The first raid of the battle occurred on 18–19 November 1943. Berlin was the main target, and was attacked by 440 Avro Lancasters aided by four Mosquitos. The city was under cloud and the damage was not severe. The second major raid was on the night of 22–23 November 1943. This was the most effective raid by the RAF on Berlin. The raid caused extensive damage to the residential areas west of the centre, Tiergarten and Charlottenburg, Schöneberg and Spandau. Because of the dry weather conditions, several firestorms ignited. The Kaiser Wilhelm Memorial Church was destroyed. Several other buildings of note were either damaged or destroyed, including the British, French, Italian and Japanese embassies, Charlottenburg Palace and Berlin Zoo, as were the Ministry of Munitions, the Waffen SS Administrative College, the barracks of the Imperial Guard at Spandau and several arms factories.

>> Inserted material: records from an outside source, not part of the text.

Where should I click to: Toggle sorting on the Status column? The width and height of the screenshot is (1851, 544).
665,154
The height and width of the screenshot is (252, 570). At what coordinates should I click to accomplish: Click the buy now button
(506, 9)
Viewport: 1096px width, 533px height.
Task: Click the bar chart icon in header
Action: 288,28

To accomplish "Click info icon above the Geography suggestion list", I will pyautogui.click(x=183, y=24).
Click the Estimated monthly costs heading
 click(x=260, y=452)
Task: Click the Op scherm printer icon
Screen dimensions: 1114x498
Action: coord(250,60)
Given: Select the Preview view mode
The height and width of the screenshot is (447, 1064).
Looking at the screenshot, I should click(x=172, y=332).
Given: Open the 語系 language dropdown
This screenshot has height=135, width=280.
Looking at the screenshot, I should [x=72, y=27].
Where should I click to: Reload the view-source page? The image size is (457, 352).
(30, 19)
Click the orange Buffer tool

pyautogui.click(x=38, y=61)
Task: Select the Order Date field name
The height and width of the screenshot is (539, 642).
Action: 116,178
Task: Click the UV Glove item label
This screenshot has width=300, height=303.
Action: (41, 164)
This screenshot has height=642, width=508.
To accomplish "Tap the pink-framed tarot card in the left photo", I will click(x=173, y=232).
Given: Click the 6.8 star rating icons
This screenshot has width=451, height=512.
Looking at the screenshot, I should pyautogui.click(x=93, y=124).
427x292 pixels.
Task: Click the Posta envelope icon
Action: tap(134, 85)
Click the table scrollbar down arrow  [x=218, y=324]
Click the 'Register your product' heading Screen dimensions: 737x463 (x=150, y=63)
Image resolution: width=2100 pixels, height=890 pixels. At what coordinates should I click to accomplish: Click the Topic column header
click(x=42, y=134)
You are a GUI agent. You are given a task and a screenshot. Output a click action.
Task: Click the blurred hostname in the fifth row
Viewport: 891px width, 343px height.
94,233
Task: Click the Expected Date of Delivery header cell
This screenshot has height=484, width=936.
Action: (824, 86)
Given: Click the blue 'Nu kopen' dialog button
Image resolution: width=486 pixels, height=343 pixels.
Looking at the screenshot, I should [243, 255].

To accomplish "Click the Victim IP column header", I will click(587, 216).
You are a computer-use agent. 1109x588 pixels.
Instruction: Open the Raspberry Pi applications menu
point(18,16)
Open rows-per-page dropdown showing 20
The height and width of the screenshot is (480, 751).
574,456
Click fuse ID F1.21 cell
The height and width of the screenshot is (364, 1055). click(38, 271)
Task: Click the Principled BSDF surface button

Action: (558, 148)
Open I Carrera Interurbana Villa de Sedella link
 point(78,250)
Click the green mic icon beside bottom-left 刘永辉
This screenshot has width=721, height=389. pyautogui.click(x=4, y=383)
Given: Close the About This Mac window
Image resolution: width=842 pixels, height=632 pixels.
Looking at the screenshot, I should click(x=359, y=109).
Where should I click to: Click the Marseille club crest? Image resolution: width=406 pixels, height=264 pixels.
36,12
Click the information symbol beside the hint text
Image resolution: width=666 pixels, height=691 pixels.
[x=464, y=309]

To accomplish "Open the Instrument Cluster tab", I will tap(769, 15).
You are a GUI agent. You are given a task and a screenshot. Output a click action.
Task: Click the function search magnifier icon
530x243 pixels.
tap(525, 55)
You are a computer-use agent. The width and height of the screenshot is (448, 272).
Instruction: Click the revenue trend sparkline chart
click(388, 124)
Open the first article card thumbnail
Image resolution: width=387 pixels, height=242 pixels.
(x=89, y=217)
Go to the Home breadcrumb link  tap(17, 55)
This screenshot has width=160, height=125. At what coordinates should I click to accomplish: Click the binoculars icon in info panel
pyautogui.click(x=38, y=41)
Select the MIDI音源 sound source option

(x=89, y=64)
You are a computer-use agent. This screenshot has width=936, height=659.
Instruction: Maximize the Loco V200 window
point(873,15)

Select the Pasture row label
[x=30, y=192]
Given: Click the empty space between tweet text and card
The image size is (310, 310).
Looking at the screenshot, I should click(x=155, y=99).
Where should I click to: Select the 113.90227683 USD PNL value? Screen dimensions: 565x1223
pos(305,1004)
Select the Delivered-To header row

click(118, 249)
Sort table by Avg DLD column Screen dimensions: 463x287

On 17 December, extensive damage was done to the Berlin railway system. By this time cumulative effect of the bombing campaign had made more than a quarter of Berlin's total living accommodation unusable. There was another major raid on 28–29 January 1944, when Berlin's western and southern districts were hit in the most concentrated attack of this period. On 15–16 February, important war industries were hit, including the large Siemensstadt area, with the centre and south-western districts sustaining most of the damage. This was the largest raid by the RAF on Berlin. Raids continued until March 1944.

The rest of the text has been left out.